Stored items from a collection
- Opening Delimiter -
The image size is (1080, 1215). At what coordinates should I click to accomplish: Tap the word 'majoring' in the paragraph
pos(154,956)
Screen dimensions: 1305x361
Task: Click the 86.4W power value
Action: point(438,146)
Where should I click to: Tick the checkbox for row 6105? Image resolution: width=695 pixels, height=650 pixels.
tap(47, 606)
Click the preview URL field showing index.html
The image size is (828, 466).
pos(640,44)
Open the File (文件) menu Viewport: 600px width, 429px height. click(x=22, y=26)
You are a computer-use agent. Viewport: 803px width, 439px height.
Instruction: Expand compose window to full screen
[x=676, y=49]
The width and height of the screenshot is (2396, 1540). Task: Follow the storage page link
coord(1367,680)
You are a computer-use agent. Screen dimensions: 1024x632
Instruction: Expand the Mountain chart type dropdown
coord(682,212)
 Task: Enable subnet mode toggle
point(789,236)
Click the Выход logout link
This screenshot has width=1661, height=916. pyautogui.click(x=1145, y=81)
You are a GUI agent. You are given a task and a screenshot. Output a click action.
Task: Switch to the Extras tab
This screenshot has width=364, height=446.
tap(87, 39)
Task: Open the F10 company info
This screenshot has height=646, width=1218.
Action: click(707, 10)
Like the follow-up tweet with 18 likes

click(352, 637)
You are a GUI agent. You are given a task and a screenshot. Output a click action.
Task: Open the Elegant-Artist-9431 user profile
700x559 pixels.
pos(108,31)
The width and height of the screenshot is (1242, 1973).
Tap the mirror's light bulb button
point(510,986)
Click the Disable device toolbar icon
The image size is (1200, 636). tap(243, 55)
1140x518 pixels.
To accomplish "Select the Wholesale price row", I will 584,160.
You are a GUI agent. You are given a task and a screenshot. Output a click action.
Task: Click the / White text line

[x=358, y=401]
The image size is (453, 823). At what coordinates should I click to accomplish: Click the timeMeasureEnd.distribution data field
- Closing Delimiter -
Description of the task:
What is the number of lines in the entries above that include the word "field"? Answer with that number alone.

Task output:
2